Note that this differs from the already rejected suggestion that there
should be two dunder methods, __fspath__() and __fspathb__().

Why?

(1) Normally, the caller knows whether they want str or bytes. (That's
been my experience, you may disagree.) If so, and they call os.fspath()
expecting a str, they won't be surprised by it returning bytes. And visa
versa for when you expect a bytes path.

(2) This behaviour will match that of os.{environ[b],getcwd[b],getenv[b]}.

Cons:

(3) Polymorphic code that truly doesn't care whether it gets bytes or
str will have a slightly less convenient way of getting it, namely by
calling __fspath__() itself, instead of os.fspath().

I prefer what's in the PEP. I get where you coming from, Steven, but I don't think it will be common enough to worry about. Think of os.fspath() like next() where it truly is a very minor convenience function that happens to special-case str and bytes.
 




A few other comments below:


> builtins
> ''''''''
>
> ``open()`` [#builtins-open]_ will be updated to accept path objects as
> well as continue to accept ``str`` and ``bytes``.

I think it is a bit confusing to refer to "path objects", as that seems
like you are referring only to pathlib.Path objects. It took me far too
long to realise that here you mean generic path-like objects that obey
the __fspath__ protocol rather than a specific concrete class.

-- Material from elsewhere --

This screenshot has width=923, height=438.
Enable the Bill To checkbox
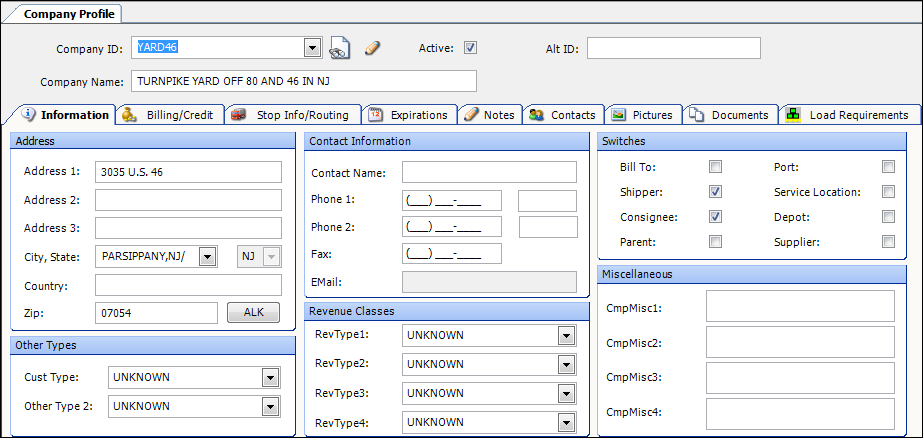click(x=715, y=166)
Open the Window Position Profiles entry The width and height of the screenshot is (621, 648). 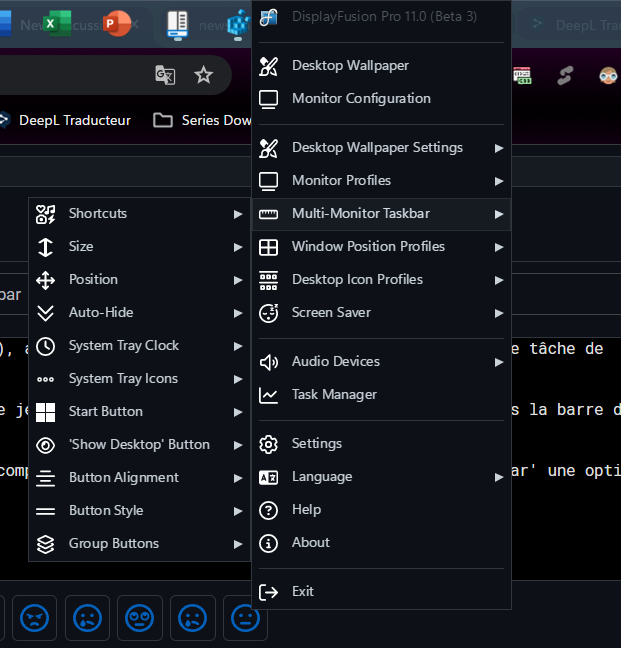coord(368,247)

Since the ABC is called "PathLike", I suggest we refer to "path-like
objects" rather than "path objects", both in the PEP and in the Python
docs for this protocol.

I went back and forth with this in my head while writing the PEP. The problem with making "path-like" mean "objects implementing the PathLike ABC" becomes how do you refer to an argument of a function that accepts anything os.fspath() does (i.e. PathLike, str, and bytes)?
 




>     def fspath(path: t.Union[PathLike, str, bytes]) -> t.Union[str, bytes]:
>         """Return the string representation of the path.
>
>         If str or bytes is passed in, it is returned unchanged.
>         """

I've already suggested a change to this, above, but independent of that,
a minor technical query:

>         try:
>             return path.__fspath__()

Would I be right in saying that in practice this will actually end up
being type(path).__fspath__() to match the behaviour of all(?) other
dunder methods?

I wasn't planning on it because for most types the accessing of the method directly off of the type for magic methods is because of some special struct field at the C level that we're pulling from. Since we're not planning to have an equivalent struct field I don't see any need to do the extra work of avoiding the instance participating in method lookup. Obviously if people disagree for some reason then please let me know (maybe for perf by avoiding the overhead of checking for the method on the instance?).